I took a photo last year of my stomach. I’d been out running and it was a hot day. I was running round the park and getting hotter, so I took off my t-shirt and ran in shorts and a sports bra that looks like a crop top.

When I got home I took the photo and posted it to Instagram to highlight the thought processes that had gone on in my head for a few laps before I took off my shirt: what will people think!

I was hot so I took my top off, in an ideal world that’s all that anyone would think. But we don’t live in that world. I was worried people would think I was arrogant, that I was showing off or that I shouldn’t have my stomach out because it wasn’t perfect.

imageAnd then I posted a photo on Instagram and the thoughts repeated themselves.

Stomachs are a much fetishised area in the fitness media, both online and in print. You can’t walk into a newsagents without headlines screaming out to you to ‘Blast belly fat’ and ‘Get a six pack’.

I have a scar from an operation on my stomach, one weird white hair that grows about an inch long and (despite running 40 miles a week and going to the gym) I don’t have a six pack. There aren’t many stomachs like mine on Instagram, and that’s part of the reason why I posted it. My body is strong enough to run 80k, I don’t need my muscles to be visible through my skin to validate its existence.

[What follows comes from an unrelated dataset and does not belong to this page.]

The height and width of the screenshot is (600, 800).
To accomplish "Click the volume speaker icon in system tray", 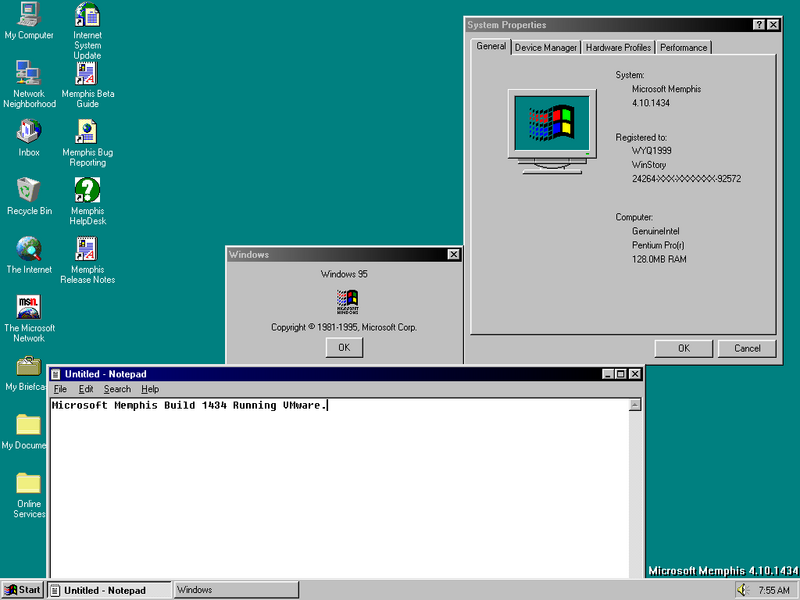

I follow a lot of great women on social media: women doing marvellous things. Women challenging themselves, going on epic adventures and having a great time. I know that there’s this other side to social media, the side that is motivated by inches lost and gained, and by presenting perfection. But I choose to ignore it.

One of my January ‘resolutions’ was to stop clicking the little magnifying glass icon on Instagram. This icon brings up a feed of pictures from people you haven’t chosen to follow but that the app thinks are relevant to you. Largely, when I click it, it shows me six packs and pictures of avocados. I’ve nothing against avocados but if you’ve seen one, you’ve seen them all. And yet I’d scroll through looking at photos of people I didn’t know whose snapshots of their life I’d compare to my own.

Social media is a real opportunity for us all to unite again the unrealistic ideals presented to us by mainstream media, to claim a space for our own and show our lives in all their glorious, messy imperfection. But we’re failing to take it.

I have a WhatsApp group chat with five friends. Last month we challenged ourselves to swim the English Channel virtually as a group and kept a log of our collectives miles in the pool. We encouraged each other, shared pictures of goggle marks and laughed a lot. We made two and a half virtual crossings of the Channel. I met all these women through social media and now they’re real life friends.

I read an article last week about the rise in feminist newsletters and how women are carving out a safe space for sharing writing and ideas free from online trolls and commenters. Maybe, subconsciously, this is what my group and friends and I are doing with our WhatsApp group, using it as a safe place to encourage each other and share a few jokes free from the butting in of other unhelpful or negative commenters.

A few simple rules for a healthier online life

Follow accounts that make you want to go outside and have adventures, not those that make you want to hide under the covers.

Follow people that make you feel good about yourself, not those that make you feel bad about yourself.

Be less bothered about what our own and other people’s bodies look like on and offline, and focus more on what they’re doing.

Post ‘imperfect’ pictures of yourself. Let’s drown out the airbrushed six packs with an avalanche of real life.